Theodore Nieman Kincannon (August 16, 1896 – January 29, 1936) was an American pioneer of aviation, early airline pilot, and one of only ten recipients of the Airmail Flyers' Medal of Honor.

==Early life==
Kincannon was born on August 16, 1896, in Boonsville, Texas, the only child of William Anderson Kincannon and Mary Bettie Barksdale.

==College==
Kincannon attended Polytechnic College in Fort Worth, now Texas Wesleyan University, in 1913 – 1914. When the campus was re-designated as a woman's college Kincannon transferred to Southern Methodist University for studies 1915 – 1916. While attending SMU, Kincannon played baseball and managed the basketball team.

==The Army and learning to fly==
Kincannon joined the Army and learned to fly in 1918. After his time in the Army he spent some time in Kentucky working for an Air Service company. In 1932 Kincannon went to work for American Airlines in the Dallas, Fort Worth area flying routes to St. Louis, El Paso, Amarillo, and Atlanta. He spent a short time in New Orleans as station manager. By September 1934 Kincannon was flying a new route from Dallas-Fort Worth to Chicago.

==Flight incident==
A veteran of more than 8,100 hours in the air, Kincannon made his final flight on January 29, 1936. On the last leg of his Chicago, Dallas-Fort Worth via Oklahoma City, Oklahoma, route Kincannon ran into a blinding snow storm. Only minutes from the destination, Love Field, the carburetor heater failed, causing ice to build up, and the aircraft began to lose power. Kincannon instructed the passengers to strap themselves in and began searching for an area to make a forced landing. He spotted a field, belonging to Mr. and Mrs. Eugene Grace, near Little Elm, Denton County and began circling while planning his descent. Kincannon cut the motor, to avoid a fire starting, and committed to his approach. Mr. Grace heard the plane passing overhead and then the crash but was unable to see anything due to the blinding snow. Kincannon managed to get the plane down just 200 yards south of the farm home and a mere nine miles from Love Field. Within a few minutes the five passengers managed to walk to the Grace home and call for help. Due to the weather and rural farm roads, it took some time to get to the crash site. Kincannon was still strapped in his seat but had suffered a head wound from a piece of flying debris. His watch has stopped at 3:06, the time of the crash. He died in the ambulance on the way to Frisco.
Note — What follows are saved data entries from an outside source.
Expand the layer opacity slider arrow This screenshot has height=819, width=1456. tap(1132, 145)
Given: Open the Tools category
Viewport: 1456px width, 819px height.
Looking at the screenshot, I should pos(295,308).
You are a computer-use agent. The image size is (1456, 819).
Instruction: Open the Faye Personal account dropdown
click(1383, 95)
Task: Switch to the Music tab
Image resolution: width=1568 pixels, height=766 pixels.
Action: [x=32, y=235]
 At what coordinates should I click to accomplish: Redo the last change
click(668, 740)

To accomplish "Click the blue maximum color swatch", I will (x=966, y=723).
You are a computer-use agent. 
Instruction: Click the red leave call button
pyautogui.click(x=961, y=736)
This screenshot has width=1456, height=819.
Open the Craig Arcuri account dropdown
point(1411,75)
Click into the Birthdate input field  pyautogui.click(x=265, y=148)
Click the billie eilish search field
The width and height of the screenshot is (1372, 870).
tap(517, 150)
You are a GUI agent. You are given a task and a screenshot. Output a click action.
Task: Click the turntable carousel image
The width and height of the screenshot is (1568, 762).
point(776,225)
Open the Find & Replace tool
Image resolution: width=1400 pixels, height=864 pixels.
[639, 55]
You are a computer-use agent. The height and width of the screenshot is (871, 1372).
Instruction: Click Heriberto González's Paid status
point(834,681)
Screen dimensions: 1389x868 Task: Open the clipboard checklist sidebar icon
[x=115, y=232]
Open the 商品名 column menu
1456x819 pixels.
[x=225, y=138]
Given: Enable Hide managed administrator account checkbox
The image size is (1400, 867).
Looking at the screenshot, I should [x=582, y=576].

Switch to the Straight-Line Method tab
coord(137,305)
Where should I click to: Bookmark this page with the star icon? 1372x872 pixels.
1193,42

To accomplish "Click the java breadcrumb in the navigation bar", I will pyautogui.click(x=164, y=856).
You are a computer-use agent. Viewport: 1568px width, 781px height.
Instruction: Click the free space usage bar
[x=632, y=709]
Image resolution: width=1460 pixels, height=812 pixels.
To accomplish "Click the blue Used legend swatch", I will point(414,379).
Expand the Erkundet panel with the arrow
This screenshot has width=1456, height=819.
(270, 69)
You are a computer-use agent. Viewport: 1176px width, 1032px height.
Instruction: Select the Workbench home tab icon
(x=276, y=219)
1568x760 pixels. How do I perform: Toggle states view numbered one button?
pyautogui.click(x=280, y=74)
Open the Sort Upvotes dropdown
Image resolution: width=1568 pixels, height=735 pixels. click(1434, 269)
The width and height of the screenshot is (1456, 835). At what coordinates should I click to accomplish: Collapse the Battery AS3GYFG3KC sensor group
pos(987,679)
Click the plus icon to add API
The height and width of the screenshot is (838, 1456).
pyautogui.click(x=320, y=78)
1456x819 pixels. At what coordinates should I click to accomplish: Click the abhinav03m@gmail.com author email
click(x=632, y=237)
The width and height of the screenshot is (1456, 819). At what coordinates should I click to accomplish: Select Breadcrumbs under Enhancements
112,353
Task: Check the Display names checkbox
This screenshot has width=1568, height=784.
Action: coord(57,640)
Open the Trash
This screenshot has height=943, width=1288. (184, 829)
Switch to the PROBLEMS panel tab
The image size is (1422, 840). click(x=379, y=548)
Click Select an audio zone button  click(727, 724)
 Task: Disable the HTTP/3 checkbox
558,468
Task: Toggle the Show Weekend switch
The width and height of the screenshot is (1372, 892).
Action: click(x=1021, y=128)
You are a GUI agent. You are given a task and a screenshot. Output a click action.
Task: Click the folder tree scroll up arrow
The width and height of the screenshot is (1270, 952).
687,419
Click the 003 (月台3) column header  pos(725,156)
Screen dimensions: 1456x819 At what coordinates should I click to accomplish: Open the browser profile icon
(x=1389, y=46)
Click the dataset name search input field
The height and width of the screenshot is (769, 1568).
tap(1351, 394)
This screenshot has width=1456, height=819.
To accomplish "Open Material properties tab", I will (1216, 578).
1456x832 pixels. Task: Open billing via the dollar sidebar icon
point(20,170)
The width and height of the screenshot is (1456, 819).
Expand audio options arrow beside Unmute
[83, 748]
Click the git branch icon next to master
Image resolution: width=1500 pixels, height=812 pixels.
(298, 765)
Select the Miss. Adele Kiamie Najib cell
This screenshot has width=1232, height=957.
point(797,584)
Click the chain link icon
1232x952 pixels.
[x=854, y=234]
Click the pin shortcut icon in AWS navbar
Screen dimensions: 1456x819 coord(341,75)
The five passengers, to include an American Airline Engineer, credited the pilot's skill with saving their lives.

The passengers were:
M. P. Youker, Dallas.
John Schultz, New York.
T. P. Malloy, Shreveport, La.
George Rice, San Antonio.
William Littlewood, chief engineer, American Airlines, Chicago.

===Medal Citation===

For extraordinary achievement while piloting air mail plane No. NC-13767 on a flight from Oklahoma City, Oklahoma, to Dallas, Texas, on January 29, 1936. Despite the fact that the weather reports indicated that the trip could be made, Pilot Kincannon encountered snow and later icing conditions. Ice formation on the carburetor reduced engine efficiency, necessitating a forced landing. Reports of the passengers indicate that under these trying circumstances, Pilot Kincannon did not become excited. He flashed the electric sign warning all passengers to fasten their seat belts and selected the best available place for landing. Most of the reports indicate that Pilot Kincannon deliberately selected a small clump of trees which could be utilized to break the fall, and maneuvered the plane so that the shock of the landing was absorbed by the front end of the fuselage and the left wing, thus protecting the passengers and mail compartments even though it would endanger him in his location in the front cockpit where the impact would be greatest. None of the five passengers on the plane which was a single-motor type, was injured seriously. Pilot Kincannon, however, was fatally injured.

==President Roosevelt presents award==
On April 12, 1937, President Franklin Delano Roosevelt posthumously presented Sue Kincannon, Ted's widow, with the Airmail Flyers' Medal of Honor for his actions on January 29, 1936, when he landed his plane saving the lives of his passengers and the mail.